R. El tanga creo que le queda razonablemente bien. Todo lo bien que puede quedar un tanga de leopardo. Las túnicas forman parte de su universo extravagante. Pero sí, se enfadó. Y yo digo: ¿cómo siendo alguien que adivina el futuro no vio venir la parodia antes de que saliera en televisión?

P. Dice que el tanga le queda bien. ¿Le da una idea para el próximo verano?

R. No soy yo muy de tanga, porque tengo el culo carpeta, y no me favorece. Tendría que trabajar los glúteos antes. Yo soy más de turbo, de ese que es así, a medio muslo.

P. ¿Ahora lleva esa faja?

R. No uso calzoncillos.

P. Algo llevará. A ver si se va a enfriar.

R. No, no. Solo llevo el pantalón. De cintura para abajo voy sueltecito.

P. Actor, guionista, dibujante, humorista. Y encima, manchego. ¿Culmen de la perfección?

R. Bueno, dicho así queda muy resultón. He tenido la suerte de poder dedicarme a ello porque alguien me ha contratado. Hay mucha gente con talento frustrada porque nadie la llama.

P. Le han encuadrado en la “nueva comedia” o el “poshumor”. ¿Eso no son pamplinas?

R. No está mal etiquetar las cosas. El poshumor es una etiqueta de Jordi Costa que nos venía bien, porque cuando hacíamos un sketch que no hacía reír decíamos: “Es que es poshumor”. Y nos blindaba ante el fracaso.

P. ¿Sigue teniendo el bigote de Aznar como referencia?

R. El bigote de Aznar es algo que roza lo paranormal, porque ha desaparecido, se ha diluido. Ha ganado en canas y ha ido desapareciendo. También es verdad que él ha ido ganando en tono muscular, y ahora aparenta ser más joven que cuando llegó a la presidencia.

P. ¿A qué lo achaca?

R. A que probablemente los conservadores envejecen mejor que los políticos de izquierdas. Y tienen mejor pelo. Es una teoría, ¿eh?

P. Si es por eso, Bono, y luego Iker Casillas, se han implantado de todo y por su orden. Por cierto, ¿a usted no le convendría implantarse un poquito por delante?

R. No. Yo tengo frente despejada, que siempre se ha relacionado con la inteligencia.

P. Dijo en una entrevista: “No aguanto mucho que me toquen los huevos”. Encaja mal la reciprocidad.

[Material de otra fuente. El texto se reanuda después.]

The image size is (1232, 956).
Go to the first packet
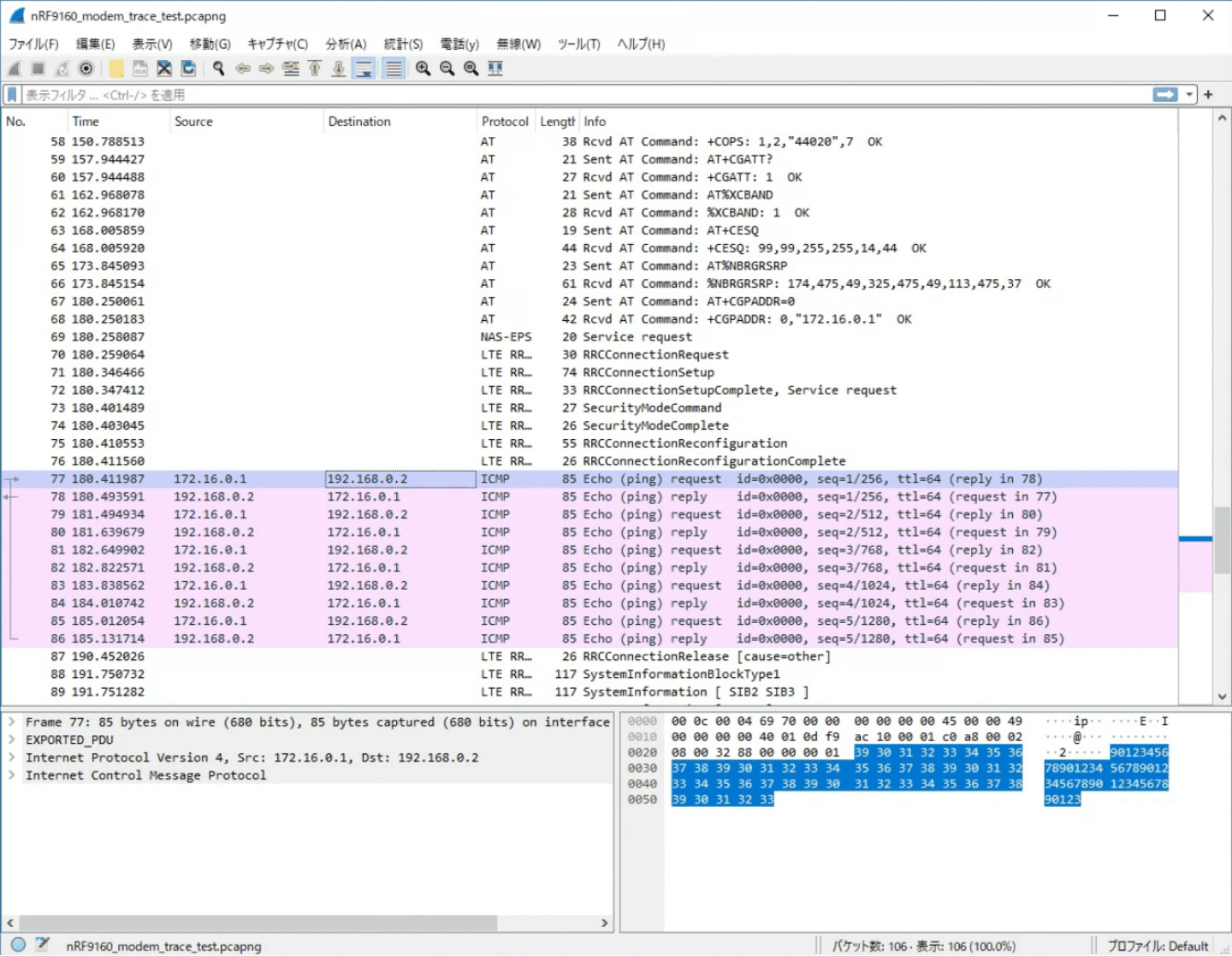pyautogui.click(x=315, y=68)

R. Sí, pero lo que quería decir es que, por lo general, la gente que viene a saludarte o a pedirte una foto es educada y encantadora, siempre y cuando estén sobrios. Cuando no lo estamos, somos bastante pesados. Yo a los pesados les doy poca cancha.

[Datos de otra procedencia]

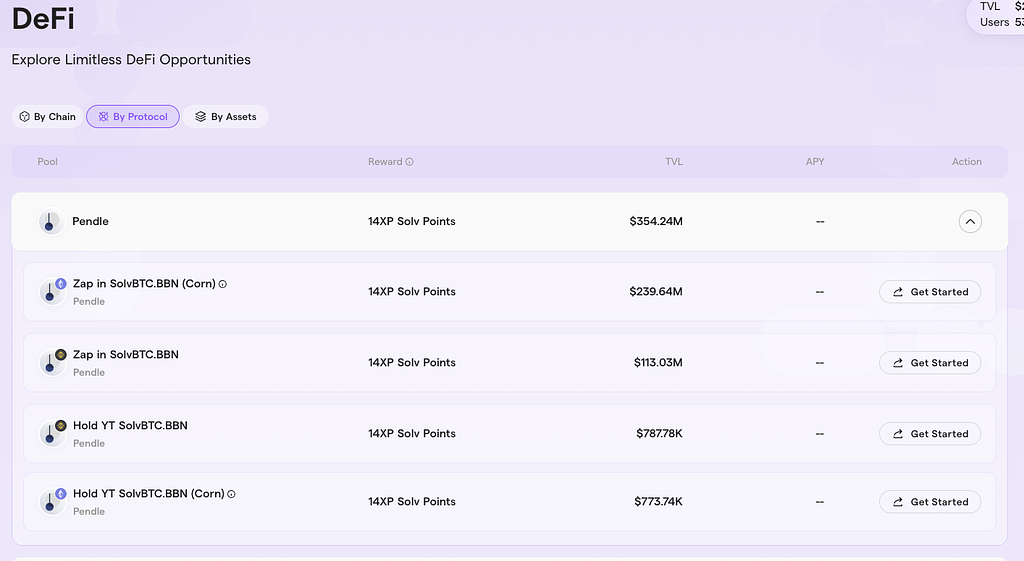The height and width of the screenshot is (561, 1024).
Task: Click the Zap in SolvBTC.BBN (Corn) pool icon
Action: [x=51, y=292]
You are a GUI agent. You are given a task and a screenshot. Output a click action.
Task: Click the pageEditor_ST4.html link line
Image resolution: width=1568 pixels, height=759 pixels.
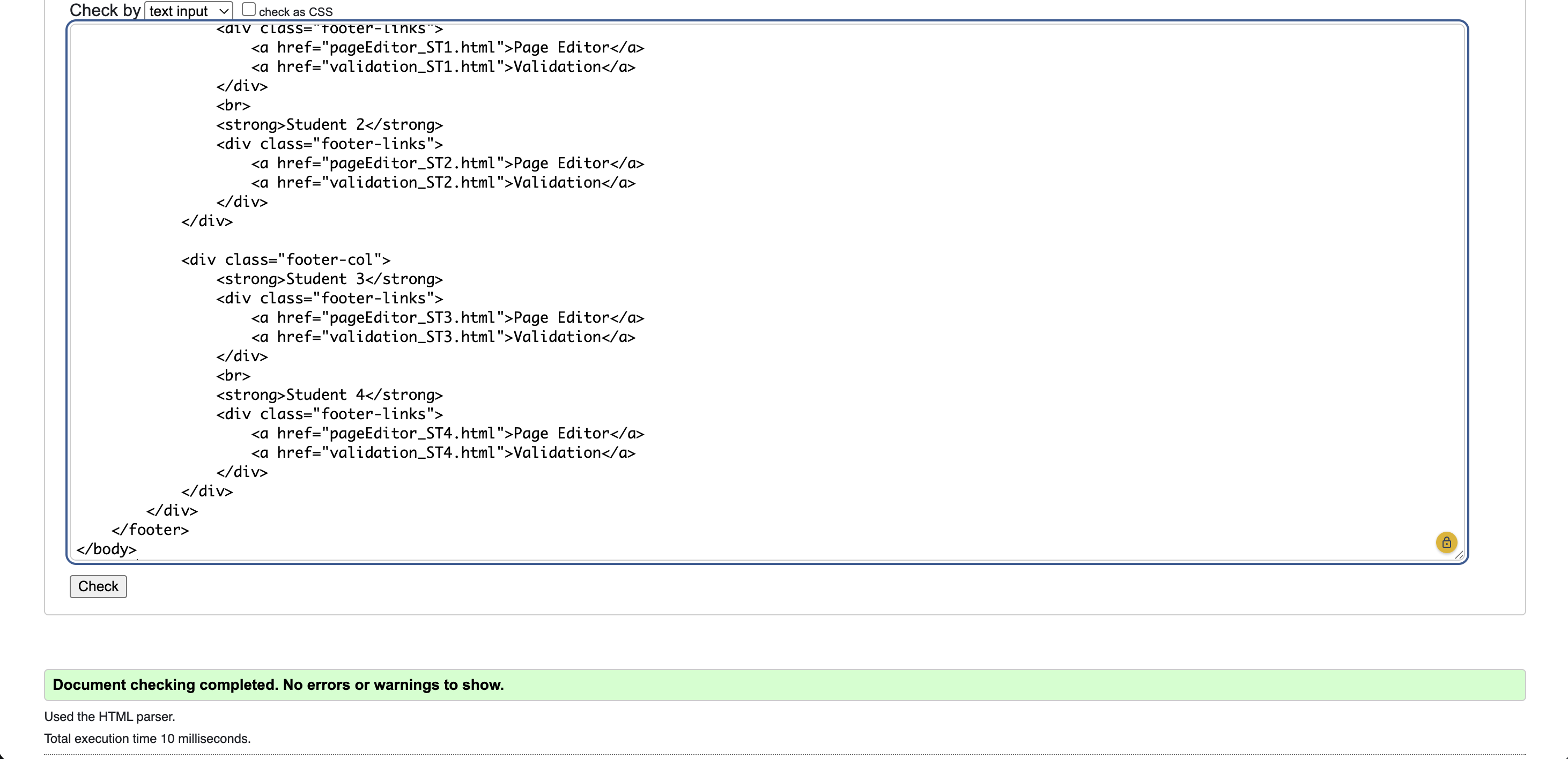[447, 433]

P. Tan ganso y tan padrazo. Creo que sus niños le tienen sorbido el seso.

R. Totalmente. Me acuesto prácticamente a la misma hora que ellos. Leo un poco y me quedo adormilado. Aunque son pequeños, son conscientes de la profesión de su padre: “Papá es cómico y hace reír a la gente”. Y les encanta.

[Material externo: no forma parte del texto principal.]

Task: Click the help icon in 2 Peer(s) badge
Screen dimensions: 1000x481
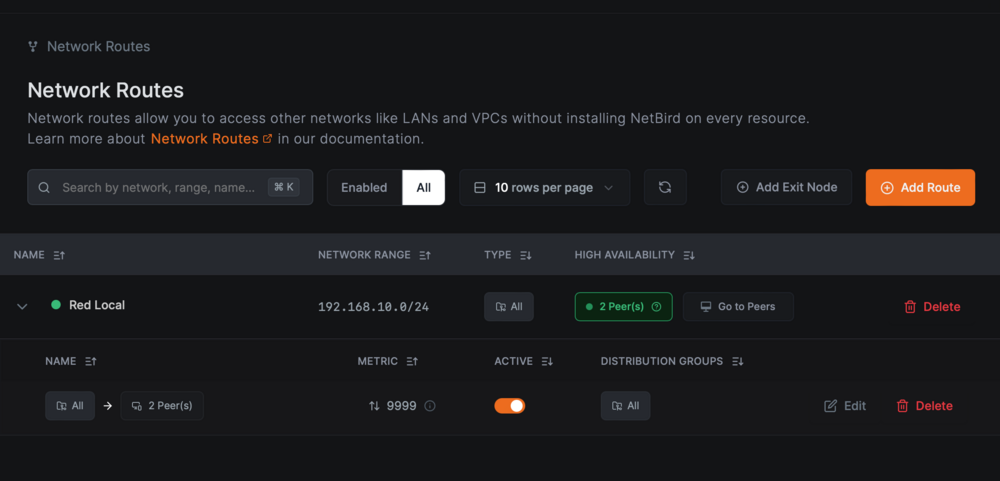Action: coord(656,307)
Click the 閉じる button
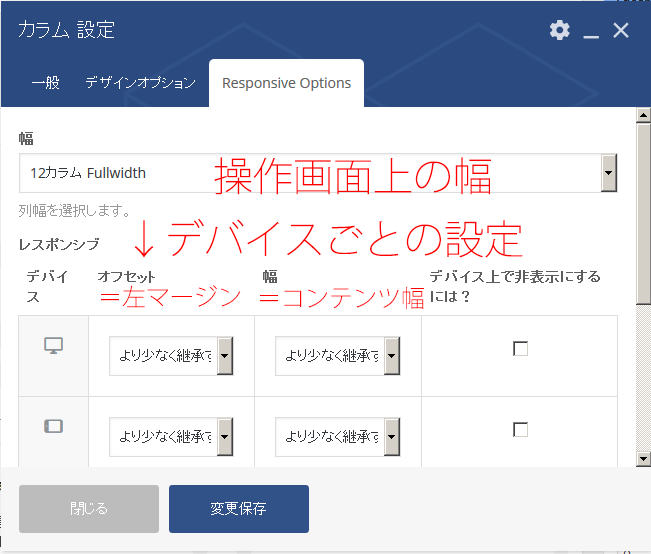 pos(89,509)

P. Verá cuando crezcan y reconozcan: “Papá no pega un palo al agua, y vive del cuento”.

R. Aún los tengo engañados en ese sentido. La que trabaja de verdad es mi mujer, que es maestra. Trabaja en algo tangible, que es la educación, aunque a algunos ahora les parezca algo recortable. Pero lo mío es puro vender humo.